The most obvious would be the ports (not the addresses, just the ports) that Nessus is complaining about.

For example, 5060 might be open because of the Adaptive Firewall, which is true, but the risk is limited by the adaptive firewall. It’s also possible that port 5060 (or even 5160) is open on the Local LAN, but not routed by the outside router, limiting your exposure to local machines.

Also, because of the way that RTP works, you might have UDP ports 10000-20000 open, which is actually fine because the ports are only open on this server because we have to have a place to connect the RTP from a phone call.

The analysis on the ports might be simpler to explain (and possible to explain through to a long life-cycle document) once we’ve got a feel for what the ports are. Without specifics, though, you are going to get non-specific answers, which isn’t really going to get you where you want to go.

It’s actually port 1194, the openVPN that is throwing up the High Risk alert.

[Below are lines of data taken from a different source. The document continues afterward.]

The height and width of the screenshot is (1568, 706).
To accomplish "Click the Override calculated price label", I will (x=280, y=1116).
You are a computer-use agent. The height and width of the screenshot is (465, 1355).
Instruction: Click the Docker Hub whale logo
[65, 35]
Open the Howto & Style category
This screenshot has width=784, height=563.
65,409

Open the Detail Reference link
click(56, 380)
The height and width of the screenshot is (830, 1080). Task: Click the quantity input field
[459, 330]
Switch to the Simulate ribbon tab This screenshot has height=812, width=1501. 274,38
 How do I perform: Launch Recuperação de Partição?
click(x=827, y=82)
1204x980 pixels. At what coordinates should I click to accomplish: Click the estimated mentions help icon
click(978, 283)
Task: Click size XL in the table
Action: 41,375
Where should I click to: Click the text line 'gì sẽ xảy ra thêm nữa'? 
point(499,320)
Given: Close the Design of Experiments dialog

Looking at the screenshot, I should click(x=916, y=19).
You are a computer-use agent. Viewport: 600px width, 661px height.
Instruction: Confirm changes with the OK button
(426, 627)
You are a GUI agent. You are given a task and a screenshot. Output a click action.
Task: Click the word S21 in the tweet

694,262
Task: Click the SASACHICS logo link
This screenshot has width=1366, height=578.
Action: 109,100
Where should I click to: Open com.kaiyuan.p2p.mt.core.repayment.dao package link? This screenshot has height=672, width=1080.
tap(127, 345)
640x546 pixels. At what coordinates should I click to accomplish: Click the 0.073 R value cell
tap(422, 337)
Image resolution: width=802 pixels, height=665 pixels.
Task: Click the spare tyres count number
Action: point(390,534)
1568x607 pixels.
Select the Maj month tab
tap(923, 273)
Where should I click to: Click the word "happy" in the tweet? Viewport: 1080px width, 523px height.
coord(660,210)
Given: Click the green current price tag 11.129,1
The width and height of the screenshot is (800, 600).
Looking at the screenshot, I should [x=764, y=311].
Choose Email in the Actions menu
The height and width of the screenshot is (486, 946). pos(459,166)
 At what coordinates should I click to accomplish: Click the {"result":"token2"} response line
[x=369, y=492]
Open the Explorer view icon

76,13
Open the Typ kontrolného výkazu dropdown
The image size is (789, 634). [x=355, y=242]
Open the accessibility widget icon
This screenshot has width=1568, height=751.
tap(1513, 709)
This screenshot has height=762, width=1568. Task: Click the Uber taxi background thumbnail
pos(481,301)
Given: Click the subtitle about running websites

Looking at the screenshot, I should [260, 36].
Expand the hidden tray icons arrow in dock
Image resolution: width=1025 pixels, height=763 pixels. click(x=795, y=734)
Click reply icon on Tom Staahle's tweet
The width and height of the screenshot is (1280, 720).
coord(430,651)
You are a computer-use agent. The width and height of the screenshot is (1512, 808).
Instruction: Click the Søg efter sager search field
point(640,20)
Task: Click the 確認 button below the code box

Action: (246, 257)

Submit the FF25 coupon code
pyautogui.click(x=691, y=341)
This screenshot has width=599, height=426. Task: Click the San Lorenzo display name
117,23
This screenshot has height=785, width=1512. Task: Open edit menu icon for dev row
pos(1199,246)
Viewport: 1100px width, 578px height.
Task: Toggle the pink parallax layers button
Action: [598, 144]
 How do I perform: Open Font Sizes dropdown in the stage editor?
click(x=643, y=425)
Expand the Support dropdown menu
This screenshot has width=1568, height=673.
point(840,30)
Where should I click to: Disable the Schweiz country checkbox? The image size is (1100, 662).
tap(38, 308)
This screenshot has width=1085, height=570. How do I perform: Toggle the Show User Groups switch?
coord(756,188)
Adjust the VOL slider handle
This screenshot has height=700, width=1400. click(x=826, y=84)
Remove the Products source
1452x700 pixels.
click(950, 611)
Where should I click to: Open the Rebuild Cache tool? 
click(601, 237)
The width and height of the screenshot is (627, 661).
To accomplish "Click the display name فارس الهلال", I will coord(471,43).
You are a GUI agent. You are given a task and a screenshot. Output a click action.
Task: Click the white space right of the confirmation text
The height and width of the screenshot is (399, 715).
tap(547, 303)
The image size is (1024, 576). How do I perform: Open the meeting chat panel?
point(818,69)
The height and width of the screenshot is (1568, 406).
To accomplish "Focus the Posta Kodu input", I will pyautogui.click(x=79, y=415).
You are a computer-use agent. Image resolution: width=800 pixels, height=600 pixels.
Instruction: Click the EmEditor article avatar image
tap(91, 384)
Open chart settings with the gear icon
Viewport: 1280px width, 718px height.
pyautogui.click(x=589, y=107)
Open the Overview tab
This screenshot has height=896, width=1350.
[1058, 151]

But why is having that port open casuing an alert. It’s a port for VPN. If they don’t like it shut it down and do a hardware VPN but my guess is they will compain about that next. If you want outside people to connect you need ports opened. If they have a known security vuln that is not patched on your PBX for openvpn than complaining about the port being opened is legit but on SNG7 we sync monthly from upstream CentOS.

Agreed, but when people reading a vulnerability report see a HIGH on the list, they freak out. Mostly it’s the %$@# credit card PCI people, whom I happen to hate :slight_smile:

I have to complete the quarterly PCI compliance rubbish for the credit card payments vendor too… it’s a ballache but not particularly terrible. The report runs, highlights the issues, you respond with the justification for the open ports and the security steps taken to mitigate the risk and they nod, smile and say OK for another three months.

If your hardware/connections permit it, you could choose a non-standard port for your VPN/SIP traffic etc - if the connections are UDP and you’re not using a well-known port the highlighted “issue” may just vanish

Thank you, that is what we do every quarter as well, but it seems they never get it and are getting more pushy as time goes along. I appreciate having another person’s experience to convey to our clients.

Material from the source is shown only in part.